--- Your instructions ---
Below are records. Transcribe exactly the lines from the one that contains "Click the SEGGER" through the last line, leaving any pictures out.

***** Task input

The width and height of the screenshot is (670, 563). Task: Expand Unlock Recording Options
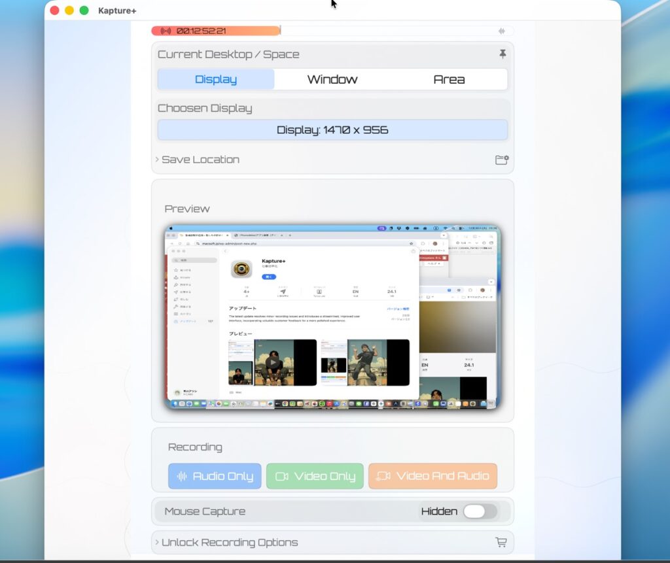(229, 542)
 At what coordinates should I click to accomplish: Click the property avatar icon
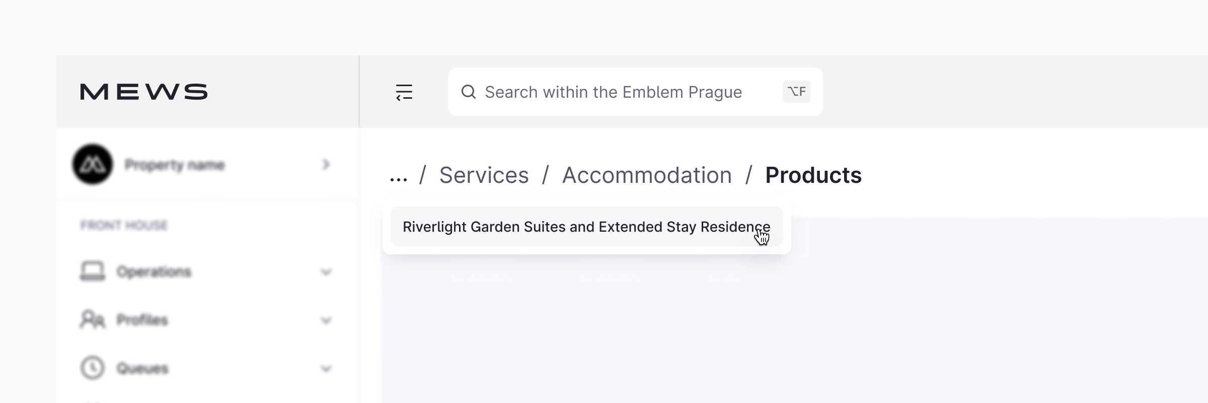[93, 164]
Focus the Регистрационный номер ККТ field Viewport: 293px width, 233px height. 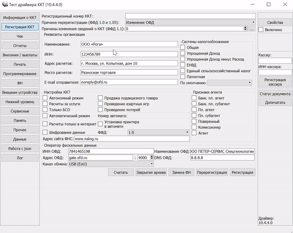(190, 16)
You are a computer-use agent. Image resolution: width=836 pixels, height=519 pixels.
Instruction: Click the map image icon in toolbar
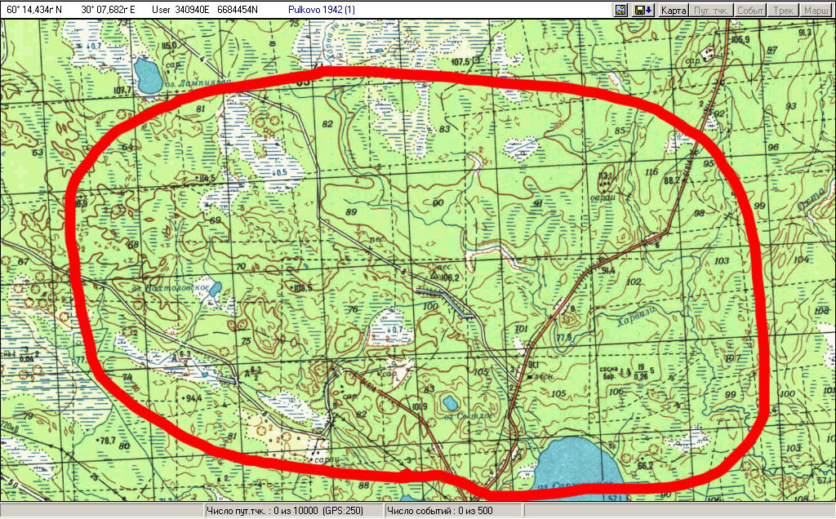(x=620, y=10)
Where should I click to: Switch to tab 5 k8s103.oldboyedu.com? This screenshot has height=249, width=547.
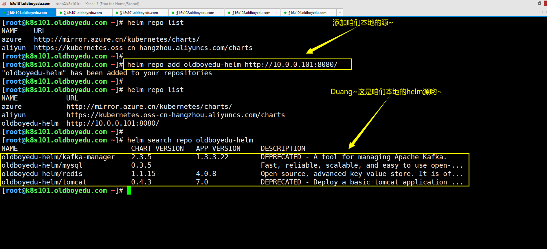[251, 13]
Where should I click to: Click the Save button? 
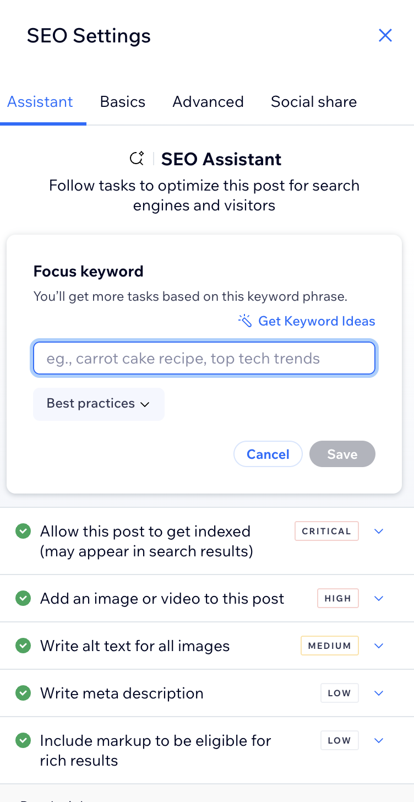coord(342,454)
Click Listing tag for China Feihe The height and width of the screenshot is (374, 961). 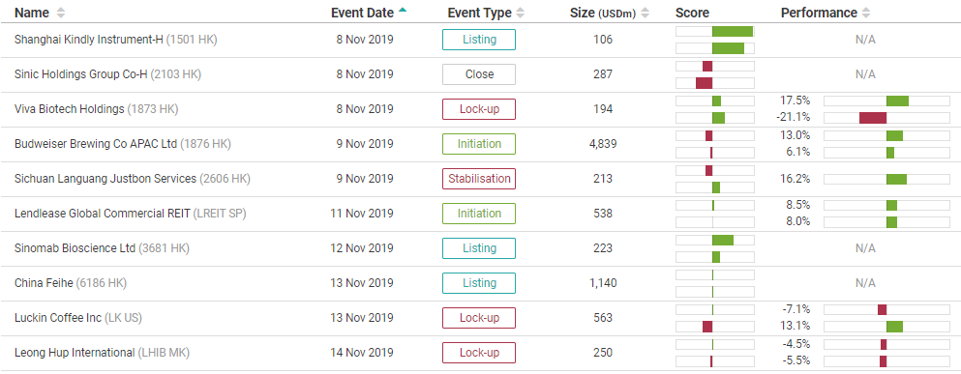479,283
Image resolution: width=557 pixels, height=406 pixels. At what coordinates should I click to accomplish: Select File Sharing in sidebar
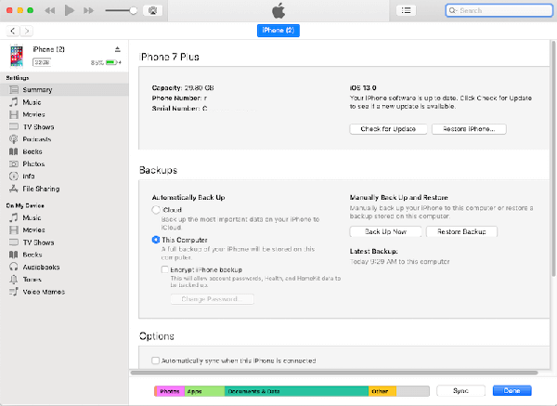tap(41, 188)

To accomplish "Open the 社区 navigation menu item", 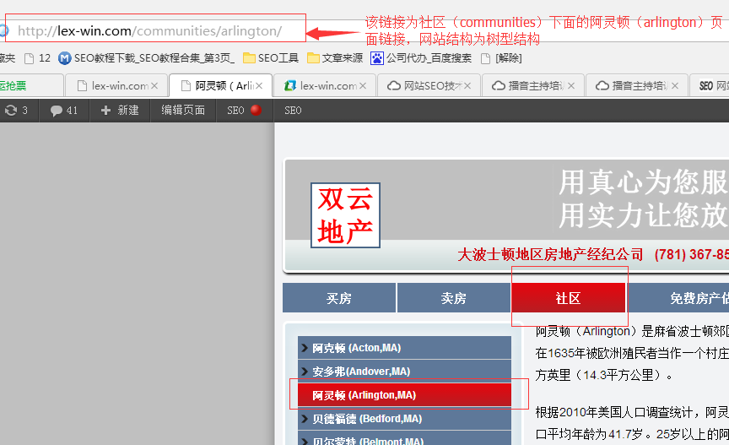I will tap(568, 298).
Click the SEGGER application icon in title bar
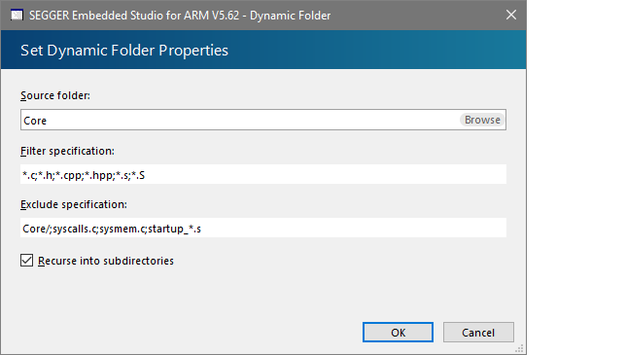 [x=17, y=16]
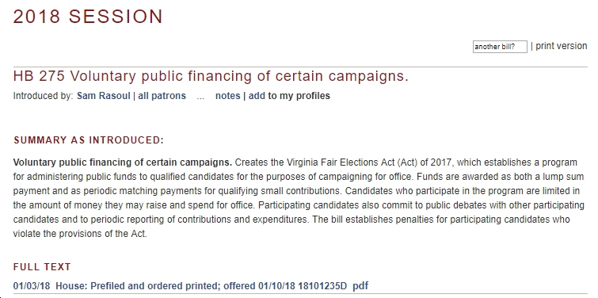Open the notes link for this bill
The image size is (598, 298).
227,96
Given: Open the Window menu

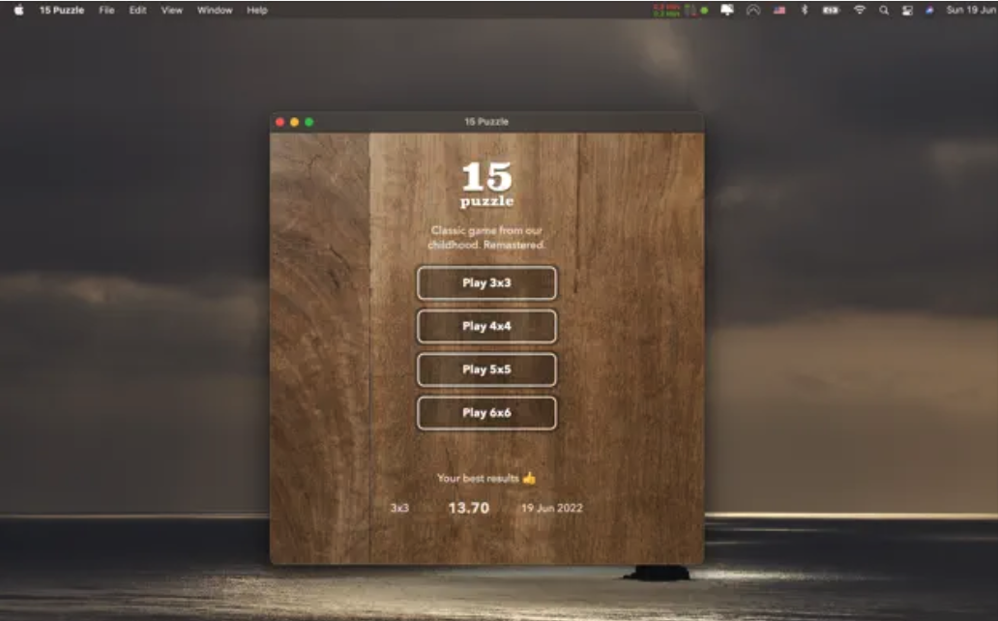Looking at the screenshot, I should click(215, 11).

**********

--- The completed task ---
Click the SEGGER application icon in title bar
 [x=17, y=16]
Open the notes link for this bill
The image size is (598, 298).
227,96
Given: Open the Window menu

Looking at the screenshot, I should click(215, 11).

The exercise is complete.